Support of a module with extended scalars I have a question which should be pretty basic commutative algebra, but I can't find a reference and I'm stuck on proving a result myself, so here it goes:
Let $\varphi: S \to R$ be a morphism of commutative rings and let $M$ be a finitely generated $S$-module. Then, we can "extend the scalars of $M$" by considering $M \otimes_S R$, which is naturally an $R$-module. I would like to get a description of $\text{Supp}(M \otimes_S R)$ (as an $R$-module) involving $\text{Supp}(M)$ and $\varphi$.
Maybe this helps: by Eisenbud's Commutative algebra with a view toward algebraic geometry, Corollary 2.7, the problem can probably be solved by finding a description of $\text{Ann}(M \otimes_S R)$ and it is not difficult to see that $\varphi(\text{Ann}(M))R \subset \text{Ann}(M \otimes_S R)$, but I fail to prove the other inclusion.
 A: The support of $M$ is the set $\{ \mathfrak q \in \text{ Spec } S \, | \, \kappa(q)\otimes_S M
\neq 0\}$, where $\kappa(\mathfrak q)$ denotes the fraction field of the domain $S/\mathfrak q$.  (Since $M$ is finitely generated, one sees by Nakayama's lemma that the stalk $M_{\mathfrak q}$ is non-zero if and only if $\kappa(\mathfrak q)\otimes_S M$ is non-zero).  
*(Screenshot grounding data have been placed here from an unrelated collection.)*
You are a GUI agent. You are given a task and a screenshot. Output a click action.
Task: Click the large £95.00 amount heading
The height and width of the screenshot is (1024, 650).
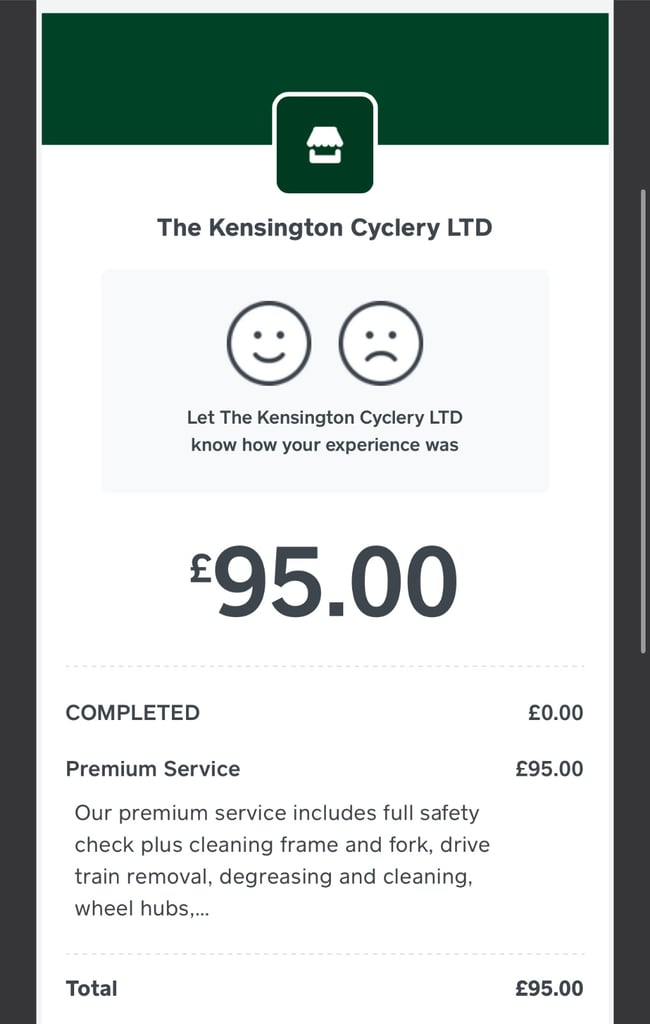[323, 582]
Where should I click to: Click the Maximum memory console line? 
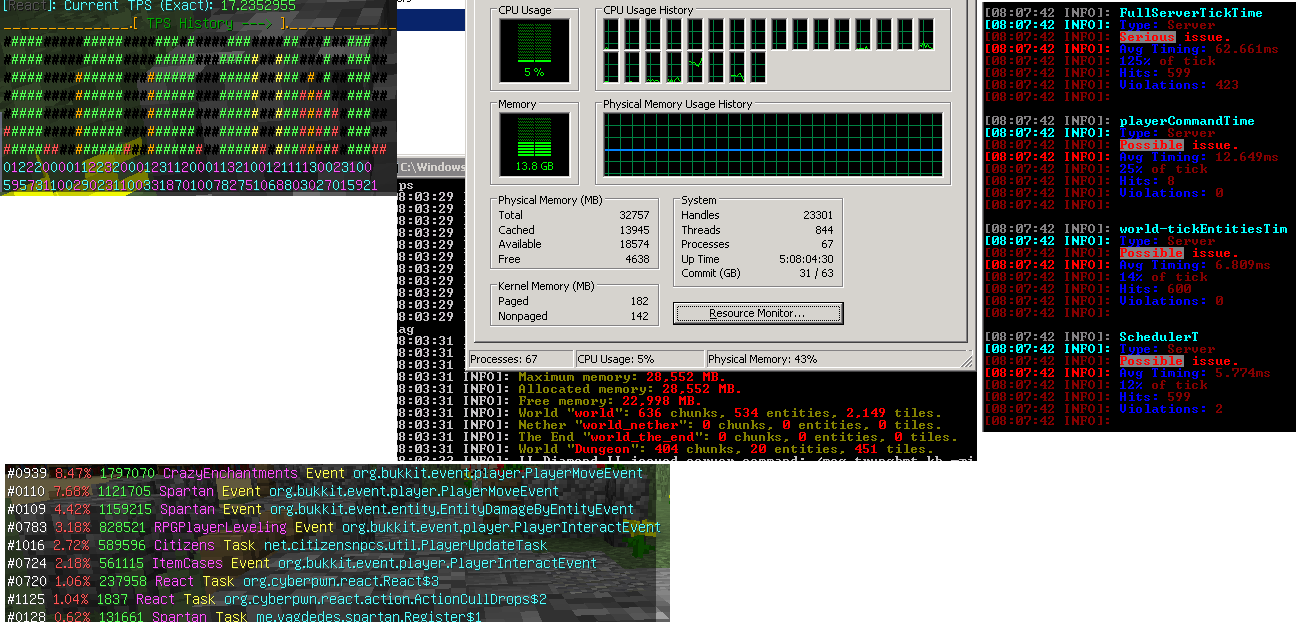630,376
The support of $R\otimes_S M$ is defined analogously.
Now if $\mathfrak p$ is an element of Spec $R$, then
$$\kappa(\mathfrak p)\otimes_R (R\otimes _S M) = \kappa(\mathfrak p)\otimes_S M
= \kappa(\mathfrak p)\otimes_{\kappa(\mathfrak q)} (\kappa(\mathfrak q)\otimes_S M),$$
where $\mathfrak q$ is the preimage of $\mathfrak p$ in $S$.
Since $\kappa(\mathfrak q) \to \kappa(\mathfrak p)$ is just an inclusion of fields,
we see that $\kappa(\mathfrak p)\otimes_R (R\otimes_S M) \neq 0$ if and only if
$\kappa(q)\otimes_S M \neq 0$.
In conclusion, the support of $R\otimes_S M$ is the preimage in Spec $R$ of the support
of $M$ in Spec $S$.
All of this has a geometric interpretation:
The first description of the support says that, when $M$ is finitely generated, we can
check that the stalks of $M$ are non-zero by instead checking if the fibres are non-zero.
Then the computation relating the fibre of $R\otimes_S M$ at $\mathfrak p$ to
the fibre of $M$ at $\mathfrak q$ just says that the fibre of the pull-back is the pull-back of the fibre.
Finally, note that if you think geometrically, the result makes intuitive sense:
we are pulling back a sheaf (i.e. applying $\varphi^*$), and we can think of the sheaf as being a subset of
Spec $R$ (namely its support) with extra decoration (i.e. each point has a certain fibre
of the sheaf lying over it).  When we pull back the sheaf, we pull back the subset 
(i.e. we pull back the support), and then at each point of the pull back we also pull back
the extra decoration.  Thinking about supports just involves forgetting the extra decoration.
A: Since you say that you can't find a reference, look at Atiyah Macdonald Chapter 3, Exercise 19(viii).